## [ASSIGNED TASK]
Look for the line containing "Where should I click to: Choose" and the line containing "This screenshot has height=703, width=588." in the entries below. Copy those two and all lines between them exactly, leaving out pictures.

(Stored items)
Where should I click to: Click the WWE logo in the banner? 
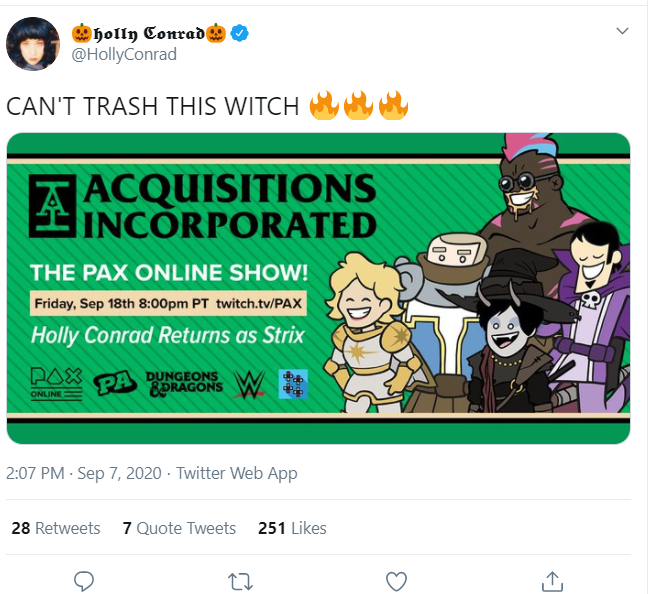point(249,384)
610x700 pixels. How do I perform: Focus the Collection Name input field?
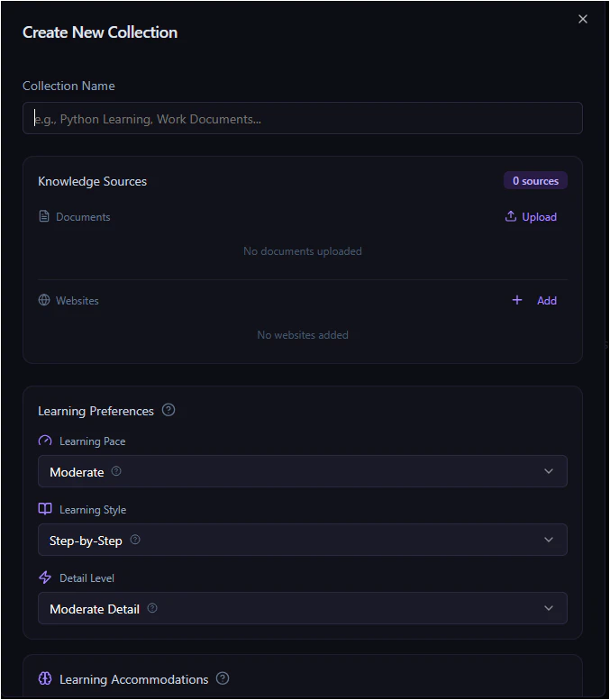tap(303, 118)
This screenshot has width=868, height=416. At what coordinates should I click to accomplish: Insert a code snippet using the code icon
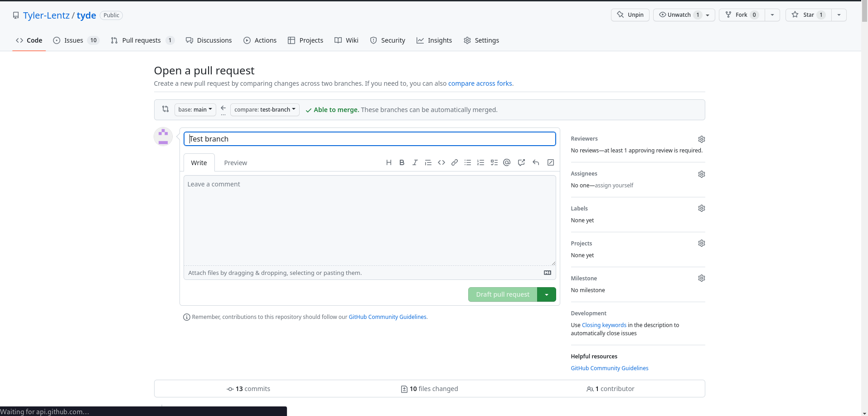tap(441, 162)
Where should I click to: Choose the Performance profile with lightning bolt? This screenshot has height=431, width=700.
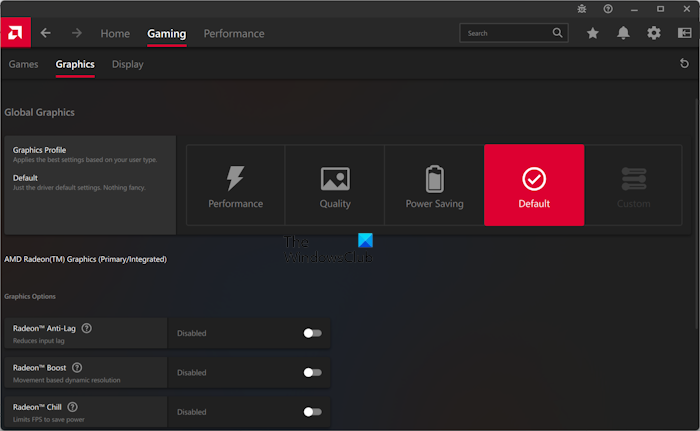pyautogui.click(x=235, y=185)
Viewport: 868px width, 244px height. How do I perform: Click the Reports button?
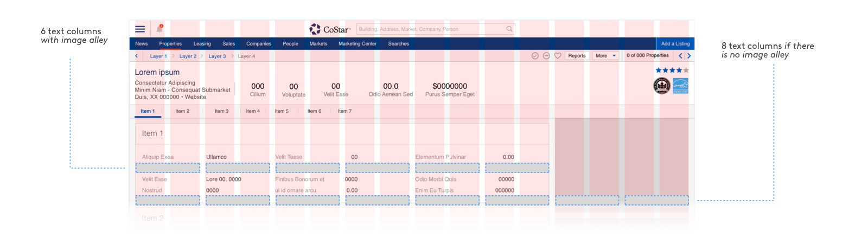click(577, 56)
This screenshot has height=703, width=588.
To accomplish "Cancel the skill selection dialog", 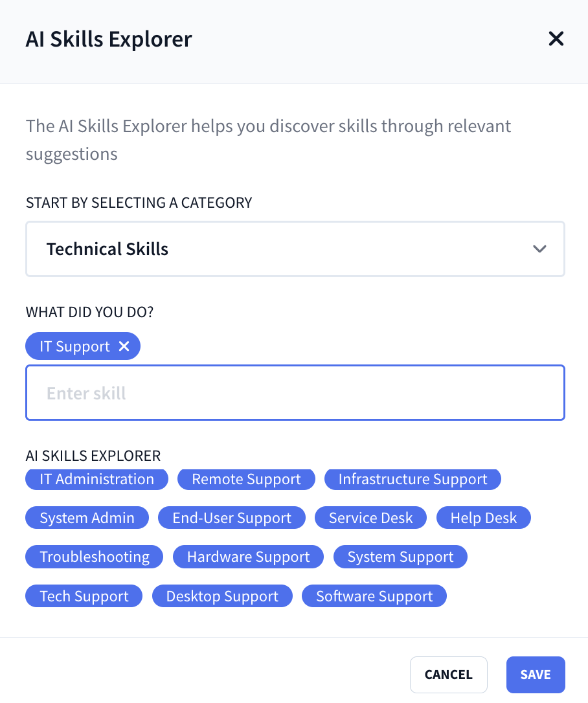I will coord(448,674).

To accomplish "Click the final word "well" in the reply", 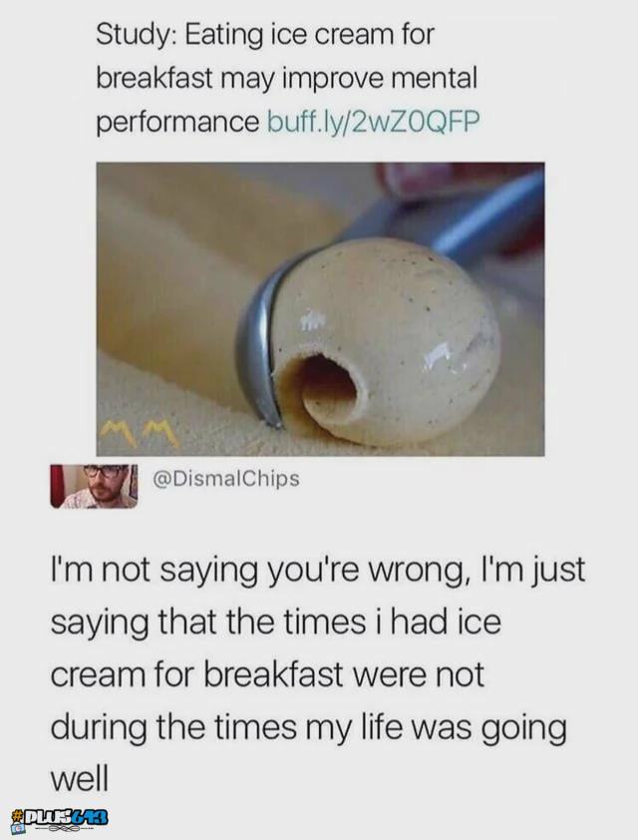I will point(79,778).
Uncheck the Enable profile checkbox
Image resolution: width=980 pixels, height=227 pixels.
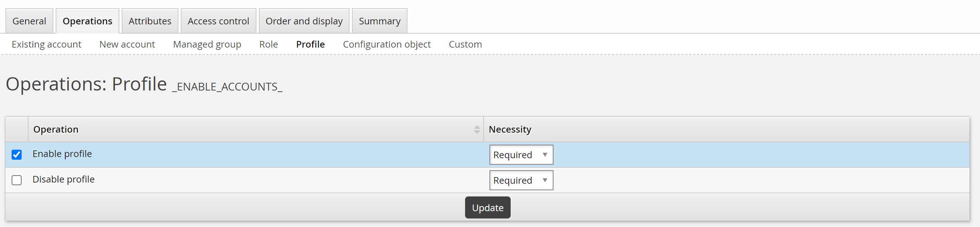point(17,155)
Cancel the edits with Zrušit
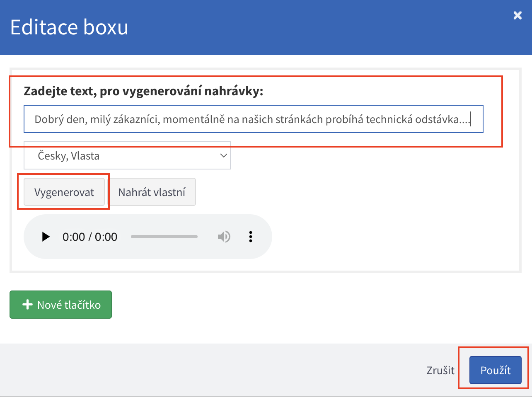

## [WRITTEN ANSWER]
Where should I click to: Choose the Performance profile with lightning bolt? This screenshot has height=431, width=700.
pyautogui.click(x=235, y=185)
Viewport: 868px width, 244px height. How do I perform: Click the Reports button?
click(577, 56)
This screenshot has height=703, width=588.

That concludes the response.